One of the modern laboratory markers that allows to adequately assess the state of intravascular coagulation activation during pregnancy is fibrin monomer. The lack of a selective approach of ordering this test for pregnant women causes an increase in laboratory costs and the need to optimize the ordering process. There is a need of new model development which could allow to identify patients which will benefit the most from direct fibrin-monomer (FM) measurement.
THE AIM OF THE STUDY
To develop a predictive model of exceeding the FM concentration the upper limit of the reference interval in pregnant women based on the results of routine clotting tests, D-dimer concentration and gestational age using machine learning.
MATERIALS AND METHODS
To develop and validate a predictive model we used laboratory tests results of 897 pregnant women divided into two groups: group I (n=512) was used to develop a predictive model (training set) and group II (n=385) was used to validate the predictive model (test set). The models were developed using the symbolic regression method with further global optimization by the particle swarm method.

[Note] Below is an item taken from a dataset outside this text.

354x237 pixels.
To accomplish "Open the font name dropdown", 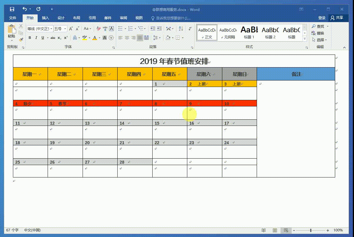I will [x=51, y=29].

Optimization of model parameters and cross-validation were performed using the R software environment.
RESULTS
A predictive model of a FM concentration (as a marker of the plasma hemostasis active state at the study time) increase has been developed. An algorithm for identifying pregnant women with a high probability of increased FM concentration detection has been proposed.
CONCLUSIONS
Measurement of TT and D-dimer concentration with inclusion of the obtained results in the proposed algorithm can be useful for coagulation activation detection during pregnancy and for ensuring evidence-based selectivity during pregnant women stratification for direct FM measurement.